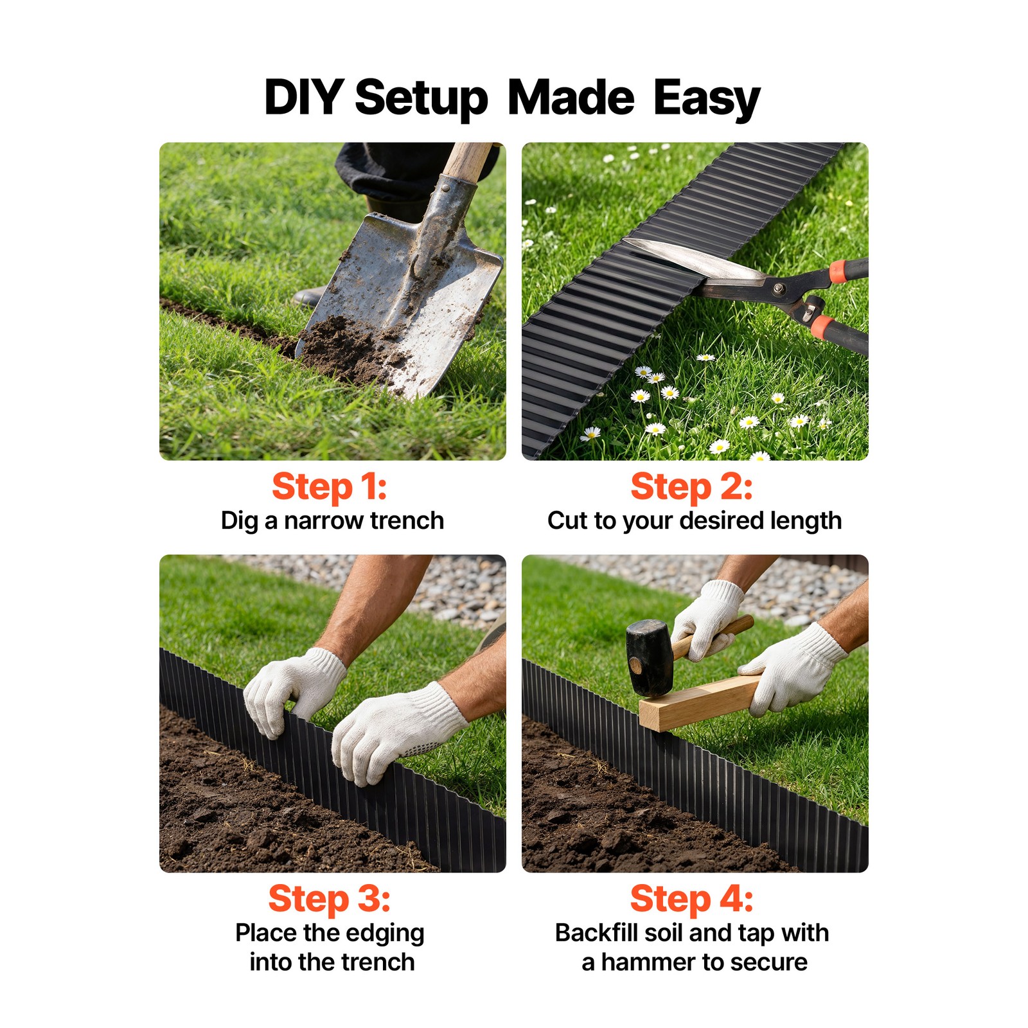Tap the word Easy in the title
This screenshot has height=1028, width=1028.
pos(707,100)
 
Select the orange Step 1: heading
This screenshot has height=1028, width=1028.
pos(329,488)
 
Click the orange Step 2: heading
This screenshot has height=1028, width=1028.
pos(691,488)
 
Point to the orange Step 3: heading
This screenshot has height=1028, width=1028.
pos(329,900)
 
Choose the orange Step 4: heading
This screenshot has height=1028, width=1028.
pos(691,900)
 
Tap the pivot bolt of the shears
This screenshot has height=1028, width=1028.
pos(779,288)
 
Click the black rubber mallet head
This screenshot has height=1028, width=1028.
pos(650,658)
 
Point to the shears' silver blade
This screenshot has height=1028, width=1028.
pos(694,260)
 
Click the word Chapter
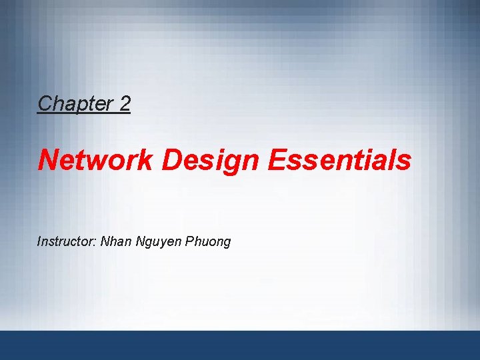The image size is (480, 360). [x=74, y=103]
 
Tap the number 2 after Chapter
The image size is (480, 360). [x=125, y=103]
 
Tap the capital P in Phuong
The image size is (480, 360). [x=190, y=241]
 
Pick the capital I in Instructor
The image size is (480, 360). [x=39, y=241]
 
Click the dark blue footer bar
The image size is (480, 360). [x=240, y=345]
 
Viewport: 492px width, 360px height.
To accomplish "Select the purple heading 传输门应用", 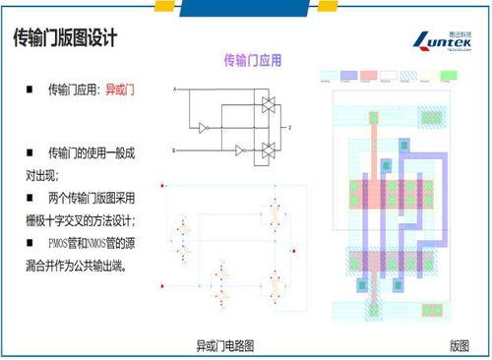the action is click(x=253, y=61).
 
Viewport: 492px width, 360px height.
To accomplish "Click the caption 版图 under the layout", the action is click(x=459, y=345).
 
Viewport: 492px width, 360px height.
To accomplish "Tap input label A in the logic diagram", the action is click(x=174, y=90).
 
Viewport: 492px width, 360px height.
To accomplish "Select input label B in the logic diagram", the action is click(x=174, y=150).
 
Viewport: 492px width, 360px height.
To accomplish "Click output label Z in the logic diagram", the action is click(x=289, y=128).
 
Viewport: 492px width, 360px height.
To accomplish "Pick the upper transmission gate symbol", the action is click(x=266, y=104).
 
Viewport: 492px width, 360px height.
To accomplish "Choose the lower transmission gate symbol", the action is click(x=266, y=150).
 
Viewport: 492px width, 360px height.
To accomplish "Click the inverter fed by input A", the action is click(x=203, y=128).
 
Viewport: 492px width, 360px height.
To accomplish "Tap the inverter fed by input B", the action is click(x=240, y=150).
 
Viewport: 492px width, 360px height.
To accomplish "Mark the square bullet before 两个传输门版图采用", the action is click(x=30, y=198).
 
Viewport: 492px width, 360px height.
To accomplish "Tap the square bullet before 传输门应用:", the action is click(x=30, y=90).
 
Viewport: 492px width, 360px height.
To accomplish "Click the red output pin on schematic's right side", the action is click(x=296, y=253).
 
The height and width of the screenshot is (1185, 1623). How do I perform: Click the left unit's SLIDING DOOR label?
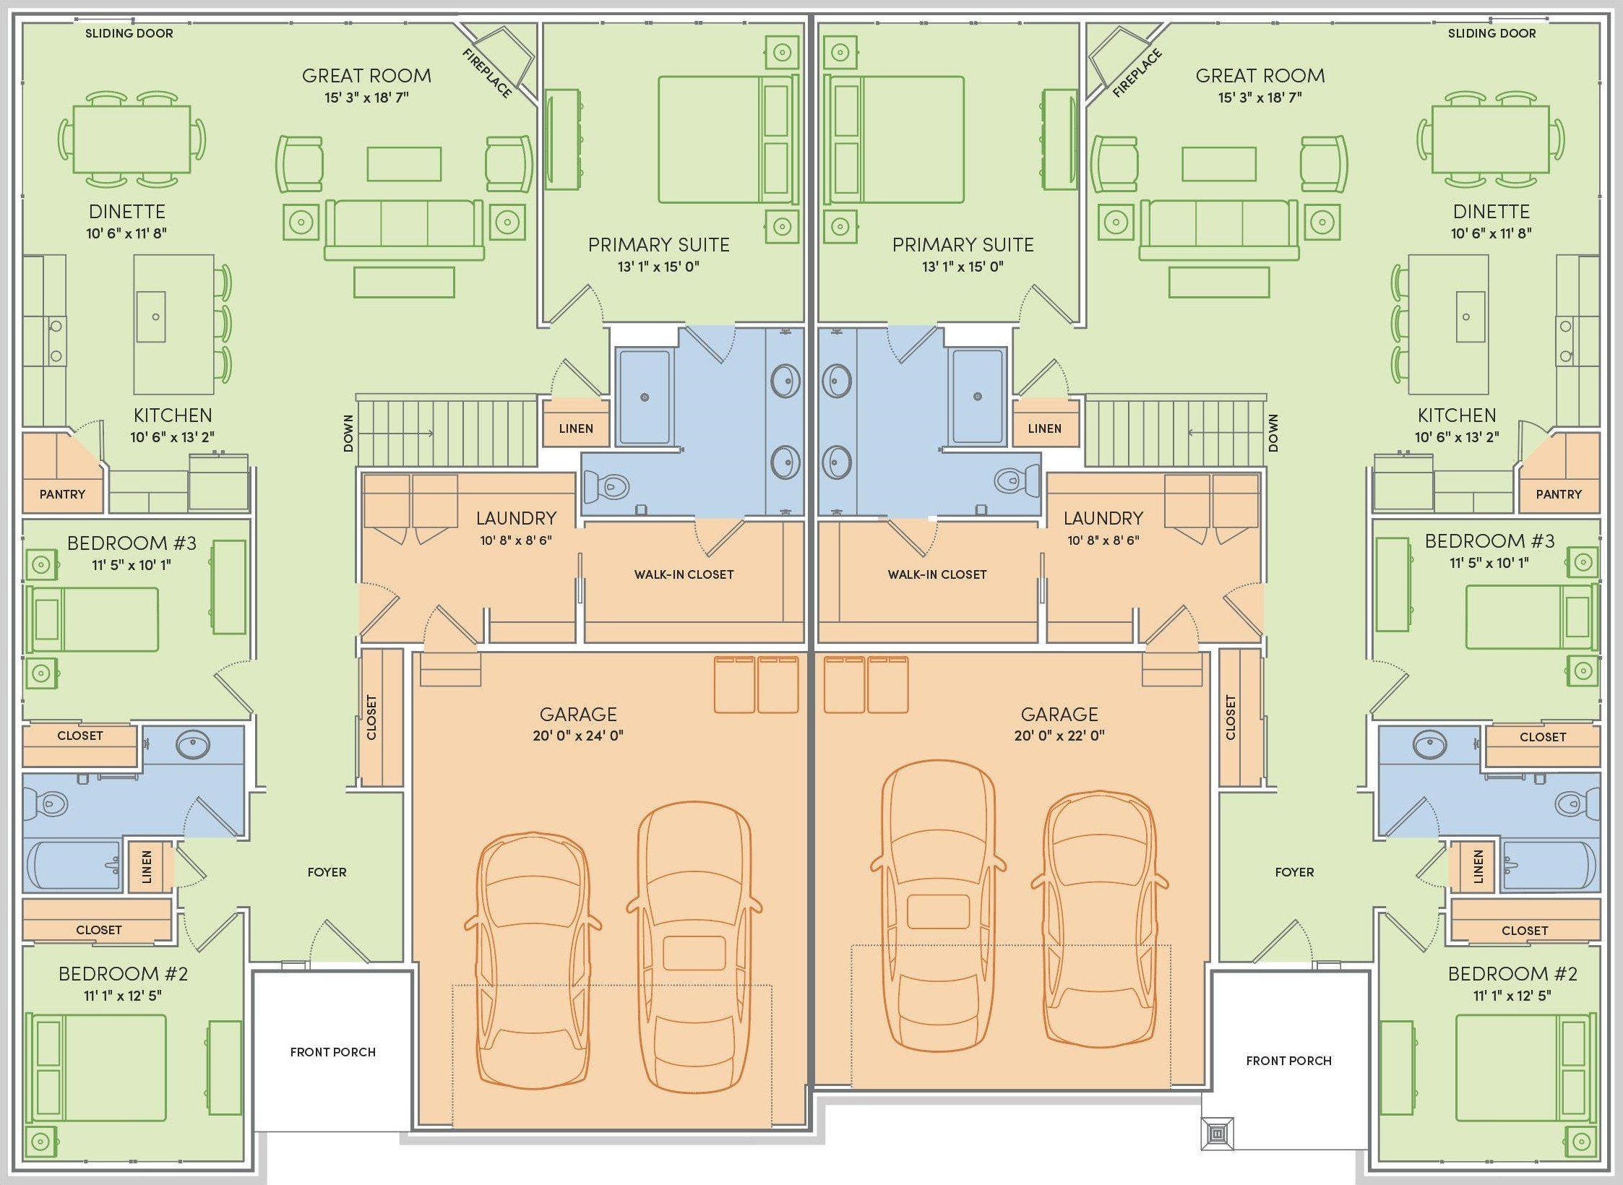click(x=129, y=33)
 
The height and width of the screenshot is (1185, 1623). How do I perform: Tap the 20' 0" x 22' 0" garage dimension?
click(x=1059, y=736)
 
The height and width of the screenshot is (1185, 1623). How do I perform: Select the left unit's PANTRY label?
click(x=62, y=494)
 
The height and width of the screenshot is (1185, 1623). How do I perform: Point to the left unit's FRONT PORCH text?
click(x=332, y=1052)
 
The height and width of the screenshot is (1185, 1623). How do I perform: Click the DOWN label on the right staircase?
click(x=1273, y=433)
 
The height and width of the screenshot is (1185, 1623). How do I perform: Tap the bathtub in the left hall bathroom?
click(x=72, y=865)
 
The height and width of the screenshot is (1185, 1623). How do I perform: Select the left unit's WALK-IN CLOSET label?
click(x=684, y=574)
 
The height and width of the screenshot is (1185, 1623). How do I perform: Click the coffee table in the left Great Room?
click(x=404, y=163)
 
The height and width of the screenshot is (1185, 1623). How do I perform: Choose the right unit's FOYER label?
click(x=1294, y=872)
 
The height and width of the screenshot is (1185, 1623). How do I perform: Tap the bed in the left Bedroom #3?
click(x=92, y=619)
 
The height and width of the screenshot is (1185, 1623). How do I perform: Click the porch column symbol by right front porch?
click(x=1218, y=1134)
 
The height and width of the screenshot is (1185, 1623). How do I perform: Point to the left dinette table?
click(x=132, y=139)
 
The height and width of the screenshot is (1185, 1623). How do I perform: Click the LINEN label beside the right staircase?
click(x=1044, y=428)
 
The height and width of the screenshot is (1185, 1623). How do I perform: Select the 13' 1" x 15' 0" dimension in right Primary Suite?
click(x=963, y=267)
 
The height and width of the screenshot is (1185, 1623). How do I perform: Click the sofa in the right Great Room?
click(x=1219, y=229)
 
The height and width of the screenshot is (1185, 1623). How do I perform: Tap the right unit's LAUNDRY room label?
click(x=1103, y=518)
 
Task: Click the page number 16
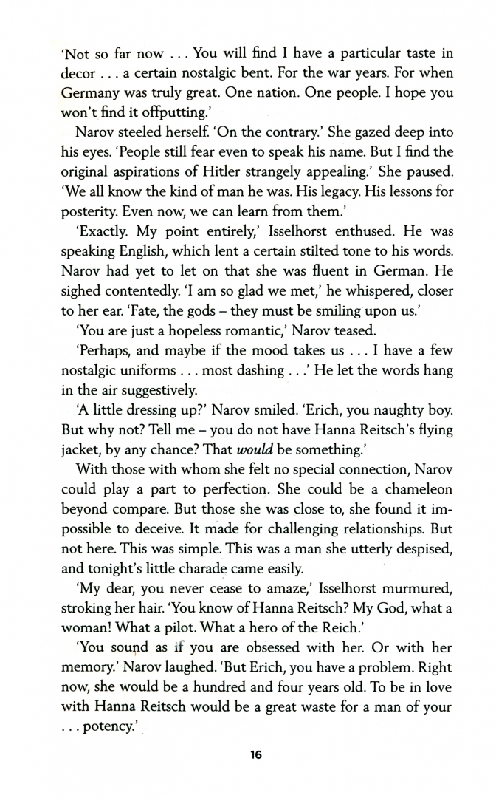point(256,755)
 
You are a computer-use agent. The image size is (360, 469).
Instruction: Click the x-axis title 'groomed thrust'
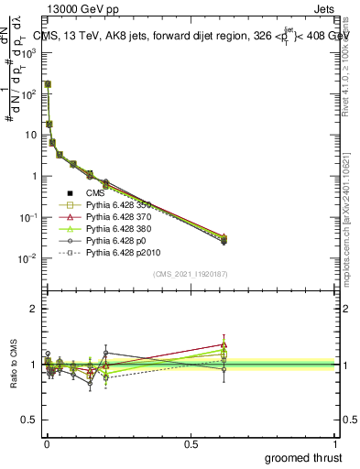click(x=304, y=457)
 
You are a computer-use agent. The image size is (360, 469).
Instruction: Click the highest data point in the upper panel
click(x=48, y=83)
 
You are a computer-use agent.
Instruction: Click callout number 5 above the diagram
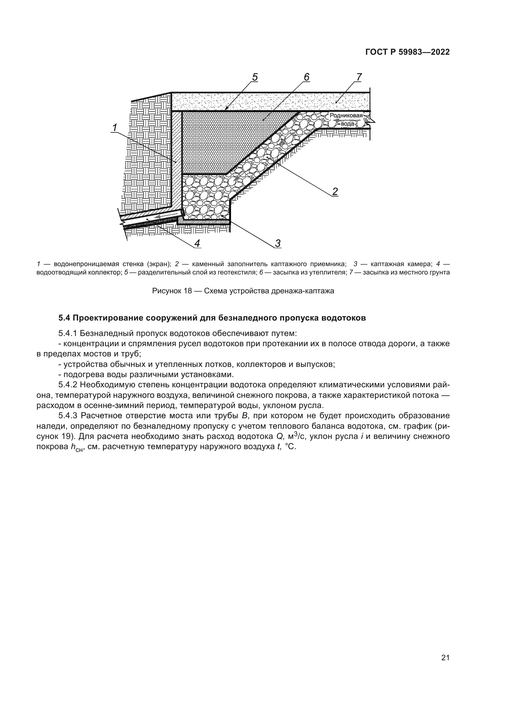click(x=255, y=77)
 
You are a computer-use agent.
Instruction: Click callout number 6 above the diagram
click(x=306, y=77)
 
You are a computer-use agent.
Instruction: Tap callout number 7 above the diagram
click(x=359, y=77)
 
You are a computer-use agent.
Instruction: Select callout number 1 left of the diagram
click(x=115, y=128)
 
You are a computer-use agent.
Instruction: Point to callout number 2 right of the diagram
click(x=335, y=191)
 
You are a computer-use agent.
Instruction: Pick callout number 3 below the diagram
click(x=278, y=243)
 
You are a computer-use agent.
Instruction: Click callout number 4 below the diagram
click(x=197, y=243)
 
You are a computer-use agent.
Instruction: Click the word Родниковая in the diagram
click(x=346, y=116)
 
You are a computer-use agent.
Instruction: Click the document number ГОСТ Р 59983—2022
click(x=408, y=52)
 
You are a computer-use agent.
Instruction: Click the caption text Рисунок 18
click(x=172, y=291)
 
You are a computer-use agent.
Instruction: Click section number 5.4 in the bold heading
click(x=65, y=318)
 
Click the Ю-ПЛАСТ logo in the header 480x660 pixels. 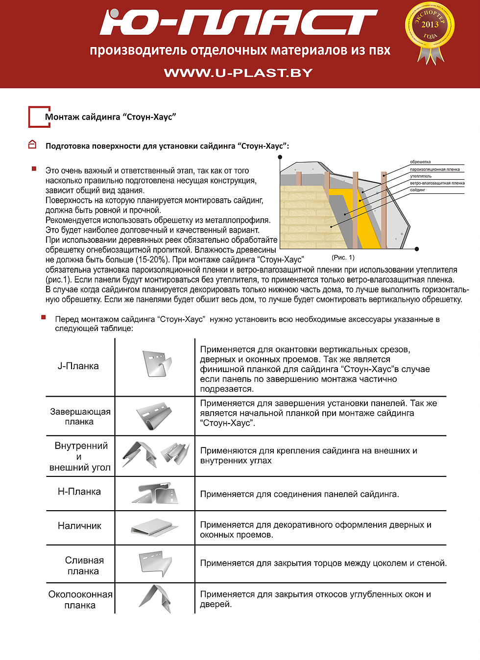[239, 23]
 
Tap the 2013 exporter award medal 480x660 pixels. [430, 30]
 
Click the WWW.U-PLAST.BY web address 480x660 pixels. [239, 73]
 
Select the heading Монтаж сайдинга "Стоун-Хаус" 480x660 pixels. [110, 117]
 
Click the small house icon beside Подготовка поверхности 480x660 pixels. [32, 144]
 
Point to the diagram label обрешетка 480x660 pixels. [420, 162]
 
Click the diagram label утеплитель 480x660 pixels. [421, 176]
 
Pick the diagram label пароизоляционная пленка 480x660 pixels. [435, 169]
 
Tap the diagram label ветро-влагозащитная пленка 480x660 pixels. [437, 183]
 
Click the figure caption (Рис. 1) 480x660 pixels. [343, 258]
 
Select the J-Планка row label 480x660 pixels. [78, 366]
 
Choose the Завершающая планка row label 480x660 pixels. [80, 417]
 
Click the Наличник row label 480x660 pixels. [79, 526]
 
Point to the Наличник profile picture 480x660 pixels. [154, 527]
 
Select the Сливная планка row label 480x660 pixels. [84, 566]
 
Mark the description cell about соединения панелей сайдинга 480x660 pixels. [299, 494]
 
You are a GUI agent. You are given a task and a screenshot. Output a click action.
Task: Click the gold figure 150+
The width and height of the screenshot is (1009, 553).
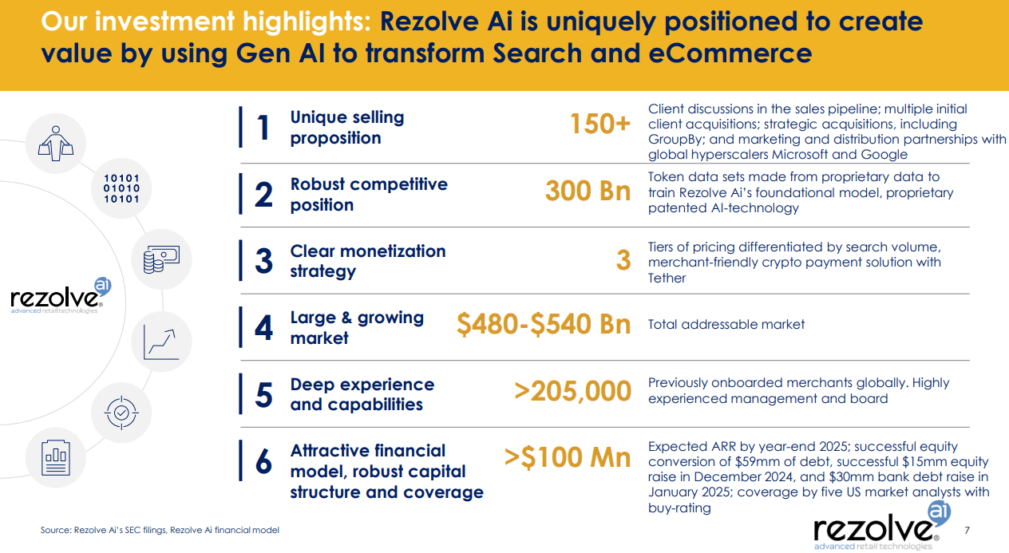599,124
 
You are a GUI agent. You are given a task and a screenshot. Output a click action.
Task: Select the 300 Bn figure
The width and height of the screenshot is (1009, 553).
588,192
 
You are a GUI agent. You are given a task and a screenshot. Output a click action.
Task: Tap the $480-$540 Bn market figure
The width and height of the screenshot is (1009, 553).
543,324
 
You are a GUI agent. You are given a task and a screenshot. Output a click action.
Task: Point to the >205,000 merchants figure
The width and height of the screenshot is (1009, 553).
572,391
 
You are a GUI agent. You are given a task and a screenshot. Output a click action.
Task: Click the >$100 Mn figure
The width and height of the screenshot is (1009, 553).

-=-=-=-=-

#### STATED GOAL:
Lay out the records as a numbered list without blank lines, starting with the first line of the records and going on through the line containing "The image size is (480, 360). [x=74, y=103]". Leave the pictures out of the list.

#### WRITTEN RESPONSE:
1. Tap the word Easy in the title
2. This screenshot has height=1028, width=1028.
3. pos(707,100)
4. Select the orange Step 1: heading
5. This screenshot has height=1028, width=1028.
6. pos(329,488)
7. Click the orange Step 2: heading
8. This screenshot has height=1028, width=1028.
9. pos(691,488)
10. Point to the orange Step 3: heading
11. This screenshot has height=1028, width=1028.
12. pos(329,900)
13. Choose the orange Step 4: heading
14. This screenshot has height=1028, width=1028.
15. pos(691,900)
16. Tap the pivot bolt of the shears
17. This screenshot has height=1028, width=1028.
18. pos(779,288)
19. Click the black rubber mallet head
20. This screenshot has height=1028, width=1028.
21. pos(650,658)
22. Point to the shears' silver blade
23. This screenshot has height=1028, width=1028.
24. pos(694,260)
25. Click the word Chapter
26. The image size is (480, 360). [x=74, y=103]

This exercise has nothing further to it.